# **Mini Project Title : Equipment Maintenance Scheduling**
# **Text Classification by Fine-tuning Language Model**

#**1. Data Loading**

In [None]:
# Install simpletransformers package
!pip install simpletransformers

# Import necessary libraries
import pandas as pd
from sklearn.model_selection import train_test_split

# Load the dataset (replace with your dataset path)
data = pd.read_csv('NLP_dataset.csv', encoding='ISO-8859-1')

# Exploratory Data Analysis (EDA)
print(data.info())  # Overview of data structure
print(data['priority'].value_counts())  # Class distribution

# Split dataset into train and validation sets
train_data, val_data = train_test_split(data, test_size=0.2, random_state=42)

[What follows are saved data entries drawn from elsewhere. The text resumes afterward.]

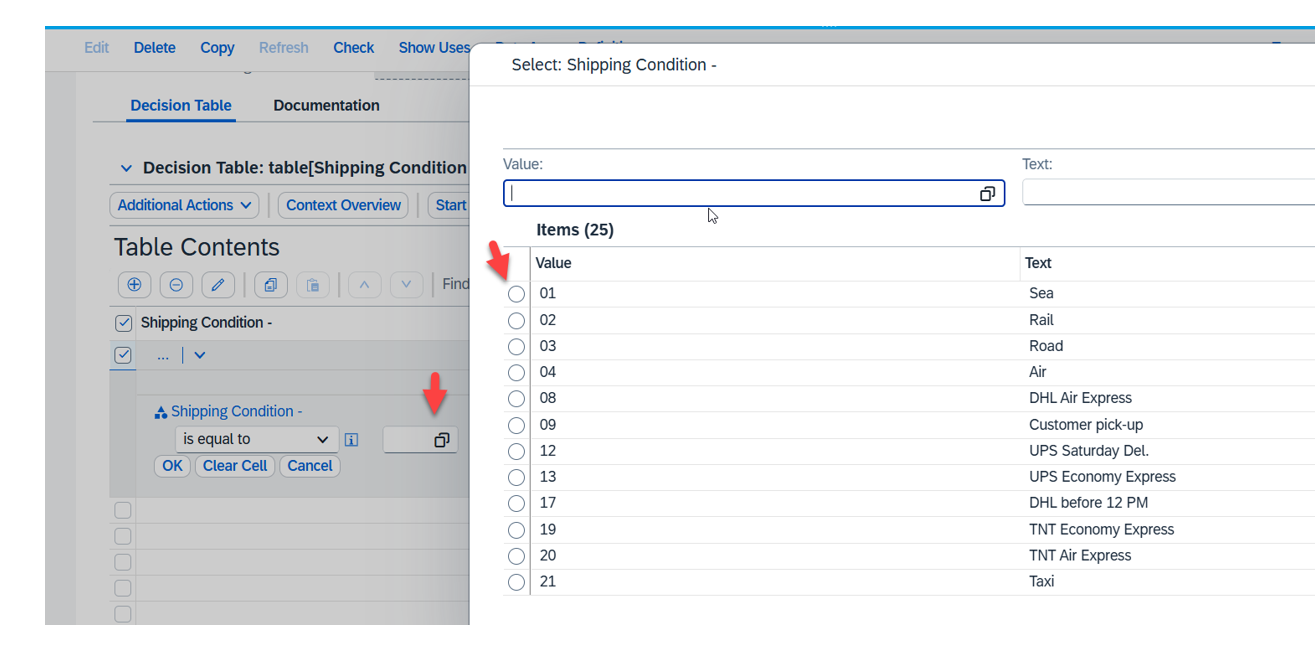This screenshot has width=1315, height=646.
Task: Open value help in Value search field
Action: [987, 194]
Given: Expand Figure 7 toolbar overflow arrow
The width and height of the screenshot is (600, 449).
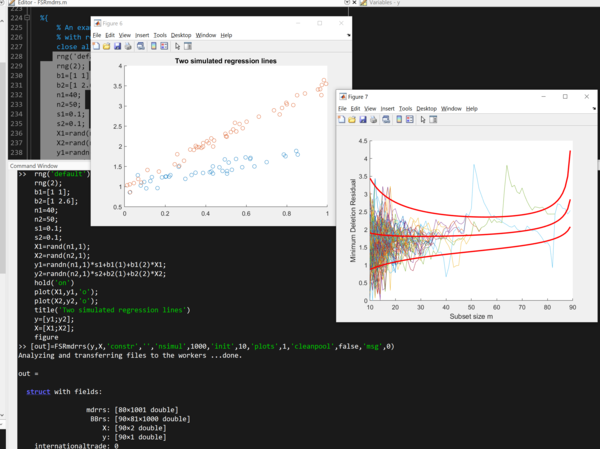Looking at the screenshot, I should click(x=591, y=108).

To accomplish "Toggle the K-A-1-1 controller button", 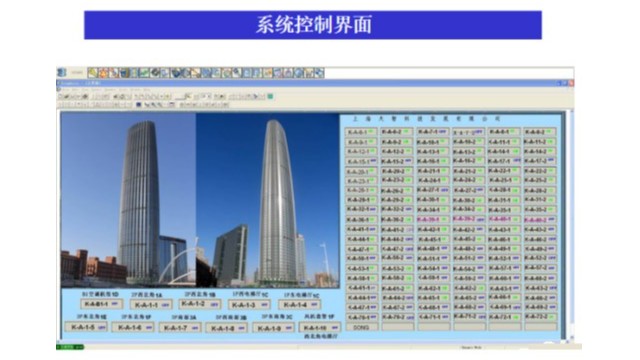I will 151,305.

# Preparing the data in the correct format for SimpleTransformers
train_df = pd.DataFrame({
    'text': train_data['complaint description'],
    'labels': train_data['priority']
})

val_df = pd.DataFrame({
    'text': val_data['complaint description'],
    'labels': val_data['priority']
})

# Display sample data
print(train_df.head())
print(val_df.head())


Collecting simpletransformers
  Downloading simpletransformers-0.70.1-py3-none-any.whl.metadata (42 kB)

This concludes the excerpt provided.